OpenAI CEO Sam Altman has accused Meta Platforms of
luring top artificial intelligence (AI) talent from rival OpenAI by offering signing bonuses as high as $100 million.
Speaking on the "Uncapped" podcast, hosted by his brother Jack, Altman revealed that Meta has tried to hire "a lot of people" from the company but has so far failed to recruit any of OpenAI's "best people." Altman claimed that Meta tried to recruit OpenAI's top researchers and engineers, offering not only massive signing bonuses but also significantly larger annual compensation packages. Despite these overtures, he claimed that none of OpenAI's "best people" have taken the bait.

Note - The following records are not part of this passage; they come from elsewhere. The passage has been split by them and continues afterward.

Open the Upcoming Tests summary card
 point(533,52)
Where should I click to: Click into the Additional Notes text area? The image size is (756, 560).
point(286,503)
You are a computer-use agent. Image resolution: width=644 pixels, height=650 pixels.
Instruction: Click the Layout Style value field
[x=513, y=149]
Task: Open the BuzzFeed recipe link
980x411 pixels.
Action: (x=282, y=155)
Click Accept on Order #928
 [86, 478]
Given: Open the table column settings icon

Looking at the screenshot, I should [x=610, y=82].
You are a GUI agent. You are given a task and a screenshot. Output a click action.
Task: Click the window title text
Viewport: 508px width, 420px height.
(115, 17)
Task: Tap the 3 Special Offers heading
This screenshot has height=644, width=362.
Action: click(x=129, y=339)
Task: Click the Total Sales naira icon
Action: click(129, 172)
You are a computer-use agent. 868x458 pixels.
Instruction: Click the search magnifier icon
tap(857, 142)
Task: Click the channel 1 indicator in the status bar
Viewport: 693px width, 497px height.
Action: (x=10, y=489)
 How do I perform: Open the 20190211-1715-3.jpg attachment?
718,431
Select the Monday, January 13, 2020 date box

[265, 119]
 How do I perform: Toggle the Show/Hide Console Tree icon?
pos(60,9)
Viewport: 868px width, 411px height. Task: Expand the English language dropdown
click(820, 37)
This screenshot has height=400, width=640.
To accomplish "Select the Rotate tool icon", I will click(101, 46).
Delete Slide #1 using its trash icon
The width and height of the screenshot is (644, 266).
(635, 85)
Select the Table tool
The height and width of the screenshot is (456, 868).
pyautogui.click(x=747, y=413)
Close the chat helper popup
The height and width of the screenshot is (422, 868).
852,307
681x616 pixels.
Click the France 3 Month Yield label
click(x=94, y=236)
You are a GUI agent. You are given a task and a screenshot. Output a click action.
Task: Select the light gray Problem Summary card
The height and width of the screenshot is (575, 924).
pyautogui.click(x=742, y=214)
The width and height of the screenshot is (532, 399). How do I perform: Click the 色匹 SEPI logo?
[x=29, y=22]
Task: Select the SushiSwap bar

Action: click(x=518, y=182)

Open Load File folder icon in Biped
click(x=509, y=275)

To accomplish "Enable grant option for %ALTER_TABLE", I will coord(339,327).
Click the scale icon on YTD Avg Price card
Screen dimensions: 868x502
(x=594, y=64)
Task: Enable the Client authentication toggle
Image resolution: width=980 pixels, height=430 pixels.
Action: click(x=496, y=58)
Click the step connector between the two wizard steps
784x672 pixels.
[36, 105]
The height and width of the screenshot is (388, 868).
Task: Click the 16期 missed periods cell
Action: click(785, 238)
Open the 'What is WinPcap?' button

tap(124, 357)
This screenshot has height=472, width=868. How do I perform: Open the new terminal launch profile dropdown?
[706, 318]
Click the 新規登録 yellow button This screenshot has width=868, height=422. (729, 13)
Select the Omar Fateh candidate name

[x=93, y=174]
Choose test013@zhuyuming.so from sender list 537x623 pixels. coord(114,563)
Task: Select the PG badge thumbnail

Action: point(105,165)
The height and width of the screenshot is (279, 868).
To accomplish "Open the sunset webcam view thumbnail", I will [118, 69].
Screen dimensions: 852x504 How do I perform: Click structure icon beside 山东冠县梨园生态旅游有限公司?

"I've heard that Meta thinks of us as their biggest competitor," he said during the podcast episode released on Tuesday, June 17. "Their current AI efforts have not worked as well as they have hoped and I respect being aggressive and continuing to try new things."
Altman also criticized Meta's strategy of using upfront, guaranteed pay as a talent acquisition tool, arguing that it risks creating a culture that undervalues innovation.
"I think that there's a lot of people, and Meta will be a new one, that are saying 'we're just going to try to copy OpenAI,'" he added. "That basically never works. You're always going to where your competitor was, and you don't build up a culture of learning what it's like to innovate."
Zuckerberg ramping up efforts to catch up in AI race
Altman's revelation came after
CNBC reported that
Meta CEO Mark Zuckerberg has been ramping up efforts to catch up in the AI race, investing billions to build out a new "superintelligence" lab. The company's Meta AI division is behind the Llama family of open-source large language models, which have become foundational tools for many developers.
According to the report,
Zuckerberg's frustrations with Meta's AI progress led to the recent $14.3 billion deal for a 49 percent stake in Scale AI, the data-labeling startup founded by Alexandr Wang in 2016. Zuckerberg sees Wang as a transformational figure, a "wartime CEO" who understands both the technical foundations of AI and the business discipline needed to scale it. Wang is expected to lead a new AI research lab within Meta, bringing along key members of his team.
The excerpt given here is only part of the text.